Avant de repeindre un crépi intérieur, le vrai enjeu n’est pas seulement d’enlever la saleté visible. Il faut nettoyer sans écraser le relief, retirer les films gras ou poussiéreux, puis laisser le support parfaitement stable pour que la peinture accroche vraiment. C’est ce point de préparation qui fait la différence entre un mur propre sur le moment et une finition durable, nette et régulière.
Les points essentiels à retenir avant de peindre un crépi intérieur
- Commencez par identifier la nature des salissures : poussière, graisse, nicotine, humidité ou simple trace de passage.
- Sur la plupart des murs, un dépoussiérage soigneux suivi d’un nettoyage léger suffit, à condition de ne pas détremper le support.
- Travaillez toujours avec peu d’eau et des gestes doux pour préserver le relief du crépi.
- Dans une cuisine ou une pièce très sollicitée, un dégraissant dilué est souvent plus efficace qu’une eau savonneuse seule.

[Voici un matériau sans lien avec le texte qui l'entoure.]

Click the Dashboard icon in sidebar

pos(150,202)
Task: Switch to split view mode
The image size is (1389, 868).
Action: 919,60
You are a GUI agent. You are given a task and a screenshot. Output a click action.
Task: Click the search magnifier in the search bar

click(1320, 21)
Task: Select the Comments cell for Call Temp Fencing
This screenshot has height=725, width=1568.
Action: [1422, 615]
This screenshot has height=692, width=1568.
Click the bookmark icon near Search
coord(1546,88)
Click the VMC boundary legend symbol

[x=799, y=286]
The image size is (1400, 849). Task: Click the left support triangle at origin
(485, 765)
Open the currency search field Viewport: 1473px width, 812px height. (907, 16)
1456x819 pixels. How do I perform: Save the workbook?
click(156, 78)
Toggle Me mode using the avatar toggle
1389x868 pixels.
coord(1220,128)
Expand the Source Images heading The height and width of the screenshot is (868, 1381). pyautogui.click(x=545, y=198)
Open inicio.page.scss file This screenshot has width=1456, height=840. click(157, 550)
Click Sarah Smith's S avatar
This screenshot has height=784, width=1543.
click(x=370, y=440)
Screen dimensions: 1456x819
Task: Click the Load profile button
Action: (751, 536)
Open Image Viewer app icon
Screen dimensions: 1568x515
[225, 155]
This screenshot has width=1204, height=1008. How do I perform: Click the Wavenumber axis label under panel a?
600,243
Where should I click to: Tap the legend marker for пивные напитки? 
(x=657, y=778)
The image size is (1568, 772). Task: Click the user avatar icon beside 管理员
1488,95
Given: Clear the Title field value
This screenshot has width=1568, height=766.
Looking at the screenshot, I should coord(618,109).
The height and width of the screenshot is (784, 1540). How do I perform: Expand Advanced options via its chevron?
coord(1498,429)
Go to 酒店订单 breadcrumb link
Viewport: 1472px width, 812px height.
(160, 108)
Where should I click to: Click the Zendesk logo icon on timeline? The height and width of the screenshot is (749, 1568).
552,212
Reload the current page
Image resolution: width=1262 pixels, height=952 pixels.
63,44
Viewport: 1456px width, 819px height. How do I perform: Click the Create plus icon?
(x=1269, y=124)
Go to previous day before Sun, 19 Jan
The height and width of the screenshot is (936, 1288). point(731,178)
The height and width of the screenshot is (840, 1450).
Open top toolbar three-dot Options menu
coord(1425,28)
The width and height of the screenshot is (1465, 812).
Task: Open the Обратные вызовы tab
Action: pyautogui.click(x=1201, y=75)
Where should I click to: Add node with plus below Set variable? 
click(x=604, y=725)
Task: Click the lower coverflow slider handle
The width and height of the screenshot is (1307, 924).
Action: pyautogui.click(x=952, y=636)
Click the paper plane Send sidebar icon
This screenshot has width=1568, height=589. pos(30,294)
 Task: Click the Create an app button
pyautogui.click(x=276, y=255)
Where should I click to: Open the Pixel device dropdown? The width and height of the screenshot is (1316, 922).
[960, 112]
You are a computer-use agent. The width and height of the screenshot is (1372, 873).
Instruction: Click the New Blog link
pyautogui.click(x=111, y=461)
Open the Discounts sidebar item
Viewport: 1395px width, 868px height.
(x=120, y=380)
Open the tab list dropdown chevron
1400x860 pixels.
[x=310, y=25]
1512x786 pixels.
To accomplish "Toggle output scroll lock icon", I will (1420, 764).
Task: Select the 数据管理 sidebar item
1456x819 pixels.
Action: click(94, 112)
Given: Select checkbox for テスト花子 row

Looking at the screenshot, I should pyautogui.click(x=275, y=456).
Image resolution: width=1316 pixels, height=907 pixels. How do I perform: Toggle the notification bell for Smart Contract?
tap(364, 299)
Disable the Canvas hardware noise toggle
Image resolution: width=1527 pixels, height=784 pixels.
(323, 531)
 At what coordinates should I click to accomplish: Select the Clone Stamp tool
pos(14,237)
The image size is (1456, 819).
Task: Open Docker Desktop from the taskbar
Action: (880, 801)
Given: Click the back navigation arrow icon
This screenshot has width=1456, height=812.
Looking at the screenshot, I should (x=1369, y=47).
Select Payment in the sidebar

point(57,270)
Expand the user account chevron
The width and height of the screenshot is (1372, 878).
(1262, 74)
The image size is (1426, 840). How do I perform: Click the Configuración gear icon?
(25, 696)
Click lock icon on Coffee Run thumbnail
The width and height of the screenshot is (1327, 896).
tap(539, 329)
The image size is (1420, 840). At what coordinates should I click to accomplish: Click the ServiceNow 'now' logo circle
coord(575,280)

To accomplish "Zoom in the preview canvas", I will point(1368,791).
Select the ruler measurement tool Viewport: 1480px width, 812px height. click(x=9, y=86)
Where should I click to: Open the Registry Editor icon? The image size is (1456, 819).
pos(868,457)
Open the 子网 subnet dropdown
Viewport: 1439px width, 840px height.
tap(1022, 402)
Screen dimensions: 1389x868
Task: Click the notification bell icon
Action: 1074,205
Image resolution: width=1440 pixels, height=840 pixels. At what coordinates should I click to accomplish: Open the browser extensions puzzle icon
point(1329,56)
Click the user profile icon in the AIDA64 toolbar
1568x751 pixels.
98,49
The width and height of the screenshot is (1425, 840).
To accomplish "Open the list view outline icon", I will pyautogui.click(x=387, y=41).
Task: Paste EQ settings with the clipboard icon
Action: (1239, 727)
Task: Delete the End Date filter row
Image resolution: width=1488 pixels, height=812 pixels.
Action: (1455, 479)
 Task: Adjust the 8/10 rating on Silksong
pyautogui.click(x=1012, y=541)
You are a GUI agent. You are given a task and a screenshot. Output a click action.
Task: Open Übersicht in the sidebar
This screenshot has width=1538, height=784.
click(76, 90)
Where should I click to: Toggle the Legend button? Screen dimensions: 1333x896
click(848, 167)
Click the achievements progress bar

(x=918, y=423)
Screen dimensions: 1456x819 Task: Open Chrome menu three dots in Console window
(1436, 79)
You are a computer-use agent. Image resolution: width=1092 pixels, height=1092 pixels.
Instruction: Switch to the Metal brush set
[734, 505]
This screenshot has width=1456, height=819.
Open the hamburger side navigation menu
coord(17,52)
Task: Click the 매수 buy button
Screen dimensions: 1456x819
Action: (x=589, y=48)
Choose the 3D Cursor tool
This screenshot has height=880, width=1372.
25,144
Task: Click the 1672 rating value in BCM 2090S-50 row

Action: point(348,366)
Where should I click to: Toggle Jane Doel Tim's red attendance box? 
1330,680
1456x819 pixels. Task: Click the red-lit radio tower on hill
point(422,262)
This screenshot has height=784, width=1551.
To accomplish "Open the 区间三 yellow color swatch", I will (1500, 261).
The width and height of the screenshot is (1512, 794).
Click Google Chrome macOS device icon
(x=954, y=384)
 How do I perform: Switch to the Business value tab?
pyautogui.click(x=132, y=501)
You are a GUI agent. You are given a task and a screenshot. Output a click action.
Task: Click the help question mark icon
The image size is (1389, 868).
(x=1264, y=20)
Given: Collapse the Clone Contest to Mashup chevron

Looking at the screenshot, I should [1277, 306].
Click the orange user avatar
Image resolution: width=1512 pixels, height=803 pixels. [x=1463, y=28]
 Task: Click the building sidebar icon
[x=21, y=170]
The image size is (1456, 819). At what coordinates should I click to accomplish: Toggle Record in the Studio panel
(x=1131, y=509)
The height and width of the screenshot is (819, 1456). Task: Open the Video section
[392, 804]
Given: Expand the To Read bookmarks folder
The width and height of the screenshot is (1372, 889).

- Si le crépi est farineux, jauni par la fumée ou fragilisé, le nettoyage ne suffit plus à lui seul.
- Avant l’apprêt, comptez en pratique 24 à 48 heures de séchage, davantage si la pièce est froide ou humide.
Commencer par diagnostiquer le crépi et la nature des salissures
Je ne nettoie jamais un mur en crépi de la même façon sans l’avoir observé d’abord. Un simple dépoussiérage ne traite pas une trace de graisse, et une tache de nicotine ne se comporte pas comme une salissure de surface. C’est pourquoi je commence par distinguer trois cas : le crépi poussiéreux, le crépi encrassé, et le crépi altéré.
Un mur sec, qui ne s’effrite pas et qui garde bien son grain, se prête en général à un nettoyage classique. En revanche, si le support laisse une poudre au toucher, se fissure en petits éclats ou sonne creux à certains endroits, je considère que le problème dépasse la simple saleté. Dans ce cas, il faudra souvent reprendre le support avant peinture, voire envisager une solution plus lourde qu’un lavage.
Je regarde aussi l’origine des marques. Dans une cuisine, les dépôts gras demandent un dégraissage réel. Dans un salon longtemps enfumé, la nicotine peut avoir pénétré le relief. Près d’une fenêtre ou d’un angle froid, une trace sombre peut révéler un ancien problème d’humidité. Cette lecture du mur évite de perdre du temps avec un produit mal choisi. Une fois ce diagnostic posé, on peut nettoyer de façon ciblée, sans attaquer inutilement la surface.

Nettoyer sans écraser le relief du mur
Sur un crépi intérieur, la bonne méthode repose sur un principe simple : le minimum d’eau, le maximum de précision. J’utilise d’abord un aspirateur équipé d’une brosse, puis une brosse souple à semi-rigide pour décrocher la poussière incrustée dans les creux. Sur un mur très texturé, une seule passe trop nerveuse peut déjà aplatir les aspérités les plus fragiles.
- Je protège le sol, les plinthes, les prises et les meubles proches.
- Je dépoussière à sec avec une brosse et un aspirateur, en insistant sur les reliefs et les angles.
- Je teste le produit choisi sur une petite zone discrète avant de traiter toute la surface.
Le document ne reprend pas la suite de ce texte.